Lunedì 02 Gennaio 2017 - 12:15

Istanbul, Isis rivendica strage di Capodanno: 39 morti

Fermati otto sospetti. La sparatoria in una discoteca durante Capodanno. Salvo un gruppo di italiani

I funerali di alcune delle vittime dell'attentato ad Istanbul

Lo Stato islamico ha rivendicato la responsabilità dell'attentato della notte di Capodanno a Istanbul, in Turchia. Nell'attacco sono morte 39 persone, mentre una settantina è rimasta ferita. L'assalitore è in fuga e nel Paese è in corso una caccia all'uomo per catturarlo. "Continuando le benedette operazioni che lo Stato islamico sta conducendo contro il protettore della croce, la Turchia, un eroico soldato del califfato ha colpito una delle più famose discoteche in cui i cristiani celebrano la loro festività apostata", afferma la dichiarazione con cui lo Stato islamico ha rivendicato. Il documento precisa: "Che il governo apostata della Turchia sappia che il sangue dei musulmani che viene sparso dai bombardamenti dei suoi aerei si trasformerà in fiamme nella sua casa". La polizia turca ha fermato otto persone sospettate di essere coinvolte nell'attacco terroristico contro la discoteca Reina di Instanbulhi. 

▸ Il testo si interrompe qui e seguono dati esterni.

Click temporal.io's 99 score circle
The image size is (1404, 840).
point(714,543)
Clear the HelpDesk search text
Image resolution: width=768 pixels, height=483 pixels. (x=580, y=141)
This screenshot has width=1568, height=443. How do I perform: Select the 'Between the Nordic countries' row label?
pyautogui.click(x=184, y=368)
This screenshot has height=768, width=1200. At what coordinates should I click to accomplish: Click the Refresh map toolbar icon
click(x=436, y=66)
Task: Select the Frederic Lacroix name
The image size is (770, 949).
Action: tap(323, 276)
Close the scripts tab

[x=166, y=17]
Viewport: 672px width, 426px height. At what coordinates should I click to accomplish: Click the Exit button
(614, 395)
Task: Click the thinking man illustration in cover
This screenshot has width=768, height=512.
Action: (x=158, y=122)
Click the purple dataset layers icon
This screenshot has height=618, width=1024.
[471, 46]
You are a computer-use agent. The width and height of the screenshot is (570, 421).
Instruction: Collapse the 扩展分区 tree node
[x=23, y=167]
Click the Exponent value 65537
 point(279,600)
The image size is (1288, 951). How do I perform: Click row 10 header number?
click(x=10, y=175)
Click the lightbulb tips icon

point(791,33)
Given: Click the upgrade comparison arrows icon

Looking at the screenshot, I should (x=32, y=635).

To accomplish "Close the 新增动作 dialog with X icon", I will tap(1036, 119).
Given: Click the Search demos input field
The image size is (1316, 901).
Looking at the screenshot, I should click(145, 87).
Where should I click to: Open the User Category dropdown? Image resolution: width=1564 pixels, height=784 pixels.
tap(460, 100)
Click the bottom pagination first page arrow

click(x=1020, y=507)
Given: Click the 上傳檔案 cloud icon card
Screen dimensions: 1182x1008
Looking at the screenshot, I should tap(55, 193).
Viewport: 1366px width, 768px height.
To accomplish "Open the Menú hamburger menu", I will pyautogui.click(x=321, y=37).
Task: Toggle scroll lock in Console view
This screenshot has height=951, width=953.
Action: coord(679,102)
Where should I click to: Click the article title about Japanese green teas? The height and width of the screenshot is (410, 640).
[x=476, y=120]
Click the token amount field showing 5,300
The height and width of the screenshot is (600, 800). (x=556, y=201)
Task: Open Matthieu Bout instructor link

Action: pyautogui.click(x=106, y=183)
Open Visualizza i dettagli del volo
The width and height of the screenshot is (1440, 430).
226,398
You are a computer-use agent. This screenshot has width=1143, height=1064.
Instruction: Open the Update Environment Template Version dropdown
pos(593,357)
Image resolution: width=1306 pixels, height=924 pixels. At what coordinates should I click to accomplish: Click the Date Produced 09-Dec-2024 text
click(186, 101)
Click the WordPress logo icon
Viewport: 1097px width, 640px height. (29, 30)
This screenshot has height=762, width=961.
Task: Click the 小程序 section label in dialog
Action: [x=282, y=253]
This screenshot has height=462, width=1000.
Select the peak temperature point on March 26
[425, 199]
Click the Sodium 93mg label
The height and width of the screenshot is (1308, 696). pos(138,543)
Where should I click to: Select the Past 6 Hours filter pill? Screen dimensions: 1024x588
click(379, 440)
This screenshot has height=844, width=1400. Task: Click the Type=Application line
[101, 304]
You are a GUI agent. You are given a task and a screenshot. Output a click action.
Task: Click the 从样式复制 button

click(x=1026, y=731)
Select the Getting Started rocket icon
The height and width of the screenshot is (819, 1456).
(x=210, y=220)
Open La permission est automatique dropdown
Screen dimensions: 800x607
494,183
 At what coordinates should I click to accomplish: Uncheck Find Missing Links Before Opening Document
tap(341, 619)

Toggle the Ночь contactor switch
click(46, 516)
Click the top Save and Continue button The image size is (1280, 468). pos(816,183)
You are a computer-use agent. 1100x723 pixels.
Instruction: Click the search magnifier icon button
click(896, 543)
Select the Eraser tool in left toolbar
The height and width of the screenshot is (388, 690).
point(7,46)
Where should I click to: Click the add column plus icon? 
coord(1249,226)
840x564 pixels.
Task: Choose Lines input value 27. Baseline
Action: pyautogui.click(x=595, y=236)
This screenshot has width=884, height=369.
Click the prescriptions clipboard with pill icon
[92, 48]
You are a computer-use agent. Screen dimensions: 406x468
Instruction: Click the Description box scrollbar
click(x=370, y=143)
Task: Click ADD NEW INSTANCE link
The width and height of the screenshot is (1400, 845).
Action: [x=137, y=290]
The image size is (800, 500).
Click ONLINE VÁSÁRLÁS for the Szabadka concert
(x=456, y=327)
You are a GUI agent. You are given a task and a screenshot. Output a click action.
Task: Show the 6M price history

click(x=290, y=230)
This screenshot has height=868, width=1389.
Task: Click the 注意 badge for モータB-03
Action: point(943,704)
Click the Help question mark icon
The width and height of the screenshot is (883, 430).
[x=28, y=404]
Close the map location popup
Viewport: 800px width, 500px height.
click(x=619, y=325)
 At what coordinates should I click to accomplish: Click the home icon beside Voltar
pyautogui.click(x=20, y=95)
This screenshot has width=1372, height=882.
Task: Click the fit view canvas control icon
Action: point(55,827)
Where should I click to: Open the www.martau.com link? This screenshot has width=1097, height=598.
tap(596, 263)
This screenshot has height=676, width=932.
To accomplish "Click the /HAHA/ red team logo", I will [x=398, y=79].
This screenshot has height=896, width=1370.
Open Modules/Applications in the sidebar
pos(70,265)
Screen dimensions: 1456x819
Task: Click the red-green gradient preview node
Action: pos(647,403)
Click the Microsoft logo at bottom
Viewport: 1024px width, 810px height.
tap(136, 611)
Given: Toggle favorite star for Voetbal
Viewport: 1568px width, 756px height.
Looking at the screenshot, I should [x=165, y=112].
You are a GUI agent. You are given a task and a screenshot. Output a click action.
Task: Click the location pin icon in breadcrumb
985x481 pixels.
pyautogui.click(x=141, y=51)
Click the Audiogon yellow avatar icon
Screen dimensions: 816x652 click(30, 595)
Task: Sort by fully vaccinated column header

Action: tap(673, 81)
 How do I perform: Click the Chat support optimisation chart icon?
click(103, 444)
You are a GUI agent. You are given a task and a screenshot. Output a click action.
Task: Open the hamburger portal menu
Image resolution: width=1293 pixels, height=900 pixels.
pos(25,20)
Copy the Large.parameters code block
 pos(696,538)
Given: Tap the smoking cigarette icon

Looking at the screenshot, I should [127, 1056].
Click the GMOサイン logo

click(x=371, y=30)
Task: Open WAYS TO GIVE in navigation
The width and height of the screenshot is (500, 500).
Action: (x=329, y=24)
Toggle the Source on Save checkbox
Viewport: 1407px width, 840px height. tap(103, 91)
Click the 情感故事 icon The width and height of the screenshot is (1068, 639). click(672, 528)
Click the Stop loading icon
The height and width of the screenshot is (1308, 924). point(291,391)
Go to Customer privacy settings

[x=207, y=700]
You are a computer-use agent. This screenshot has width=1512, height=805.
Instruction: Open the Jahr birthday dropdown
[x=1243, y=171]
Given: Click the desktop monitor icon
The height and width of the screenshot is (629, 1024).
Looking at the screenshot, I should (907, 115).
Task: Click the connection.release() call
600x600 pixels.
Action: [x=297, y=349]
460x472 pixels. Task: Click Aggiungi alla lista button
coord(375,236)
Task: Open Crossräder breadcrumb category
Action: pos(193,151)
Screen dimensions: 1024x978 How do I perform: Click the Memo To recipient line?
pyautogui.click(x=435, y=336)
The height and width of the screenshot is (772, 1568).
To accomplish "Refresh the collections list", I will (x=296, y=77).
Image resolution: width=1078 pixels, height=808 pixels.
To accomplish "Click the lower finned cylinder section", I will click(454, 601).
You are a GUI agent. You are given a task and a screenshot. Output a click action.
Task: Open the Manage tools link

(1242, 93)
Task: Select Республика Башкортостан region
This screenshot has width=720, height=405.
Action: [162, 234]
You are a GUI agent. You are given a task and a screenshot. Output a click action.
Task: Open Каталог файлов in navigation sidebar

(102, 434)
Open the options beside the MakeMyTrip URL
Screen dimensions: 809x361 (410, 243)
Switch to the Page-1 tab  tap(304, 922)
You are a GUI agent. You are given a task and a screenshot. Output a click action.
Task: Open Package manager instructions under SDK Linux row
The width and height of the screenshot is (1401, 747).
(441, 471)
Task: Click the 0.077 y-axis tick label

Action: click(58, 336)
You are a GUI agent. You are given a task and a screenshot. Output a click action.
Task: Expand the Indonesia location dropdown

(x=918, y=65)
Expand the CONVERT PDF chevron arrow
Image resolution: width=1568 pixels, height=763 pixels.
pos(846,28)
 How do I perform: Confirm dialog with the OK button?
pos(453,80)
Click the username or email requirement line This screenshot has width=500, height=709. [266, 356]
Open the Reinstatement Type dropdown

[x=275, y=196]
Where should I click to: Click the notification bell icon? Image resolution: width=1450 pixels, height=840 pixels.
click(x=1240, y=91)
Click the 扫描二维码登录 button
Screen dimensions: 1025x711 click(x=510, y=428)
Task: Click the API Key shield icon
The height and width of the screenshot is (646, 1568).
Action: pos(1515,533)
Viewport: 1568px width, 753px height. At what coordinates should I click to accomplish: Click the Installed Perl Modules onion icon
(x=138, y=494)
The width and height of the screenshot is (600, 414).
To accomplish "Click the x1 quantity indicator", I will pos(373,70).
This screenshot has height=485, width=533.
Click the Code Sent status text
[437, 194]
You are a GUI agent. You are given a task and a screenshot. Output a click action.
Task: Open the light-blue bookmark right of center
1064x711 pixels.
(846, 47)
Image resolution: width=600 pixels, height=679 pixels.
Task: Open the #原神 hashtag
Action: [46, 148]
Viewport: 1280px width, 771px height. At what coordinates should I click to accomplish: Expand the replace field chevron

ORIGINARIO ASIA CENTRALE. Le autorità turche ritengono che l'attentatore possa essere originario dell'Asia centrale, forse di Kirgyzystan o Uzbekistan, oltre che legato allo Stato islamico. Lo ha riferito il quotidiano Hurriyet, senza citare le fonti dell'informazione. Gli investigatori riterrebbero poi che l'uomo, tuttora in fuga, sia legato alla stessa cellula terorristica che a giugno ha attaccato l'aereoporto Ataturk di Istanbul, uccidendo 47 persone. Inoltre, lo stesso quotidiano afferma in un altro articolo che Ankara il 30 dicembre abbia ricevuto informazioni dagli Stati Uniti, che avvertivano del rischio di un attacco da parte dello Stato islamico durante la notte di Capodanno a Istanbul o Ankara. Tuttavia, le informazioni non avrebbero specificato il presunto luogo dell'attentato.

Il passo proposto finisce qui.